┌──

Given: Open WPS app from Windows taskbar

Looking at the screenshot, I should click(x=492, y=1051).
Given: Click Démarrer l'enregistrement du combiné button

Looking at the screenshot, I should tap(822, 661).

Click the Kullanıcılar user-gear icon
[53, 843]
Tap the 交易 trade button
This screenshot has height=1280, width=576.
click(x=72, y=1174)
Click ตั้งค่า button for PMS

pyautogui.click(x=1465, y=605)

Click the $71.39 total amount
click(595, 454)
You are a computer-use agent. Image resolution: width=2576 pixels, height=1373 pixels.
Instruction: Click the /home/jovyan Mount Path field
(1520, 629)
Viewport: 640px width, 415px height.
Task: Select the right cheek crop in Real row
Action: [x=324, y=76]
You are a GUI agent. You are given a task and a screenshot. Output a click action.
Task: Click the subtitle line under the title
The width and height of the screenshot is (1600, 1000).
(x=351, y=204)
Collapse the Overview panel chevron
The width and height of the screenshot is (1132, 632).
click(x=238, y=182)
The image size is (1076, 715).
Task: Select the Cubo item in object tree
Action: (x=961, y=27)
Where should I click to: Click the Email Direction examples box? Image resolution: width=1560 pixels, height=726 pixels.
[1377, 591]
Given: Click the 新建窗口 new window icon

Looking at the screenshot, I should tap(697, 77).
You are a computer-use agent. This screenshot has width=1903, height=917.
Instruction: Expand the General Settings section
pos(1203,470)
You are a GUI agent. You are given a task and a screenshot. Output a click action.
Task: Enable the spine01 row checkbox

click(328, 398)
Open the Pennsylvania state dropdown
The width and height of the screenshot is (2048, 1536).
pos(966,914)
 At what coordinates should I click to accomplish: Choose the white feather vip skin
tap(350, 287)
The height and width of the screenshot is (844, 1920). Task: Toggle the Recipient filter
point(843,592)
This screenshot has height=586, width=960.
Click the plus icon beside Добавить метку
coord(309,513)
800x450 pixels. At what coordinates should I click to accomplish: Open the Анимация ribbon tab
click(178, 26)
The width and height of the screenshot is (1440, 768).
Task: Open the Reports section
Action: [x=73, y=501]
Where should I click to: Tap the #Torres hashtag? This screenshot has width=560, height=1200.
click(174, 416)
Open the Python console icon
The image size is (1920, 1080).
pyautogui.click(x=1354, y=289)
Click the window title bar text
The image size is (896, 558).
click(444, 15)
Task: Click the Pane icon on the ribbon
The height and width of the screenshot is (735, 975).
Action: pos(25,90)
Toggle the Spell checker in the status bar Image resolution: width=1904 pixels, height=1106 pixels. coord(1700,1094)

└──

## Your objective
Please filter the data above down to the lines that contain the string "Toggle", treating uppercase and lowercase as different. Copy each matching line unchanged.

## Output
The height and width of the screenshot is (844, 1920). Task: Toggle the Recipient filter
Toggle the Spell checker in the status bar Image resolution: width=1904 pixels, height=1106 pixels. coord(1700,1094)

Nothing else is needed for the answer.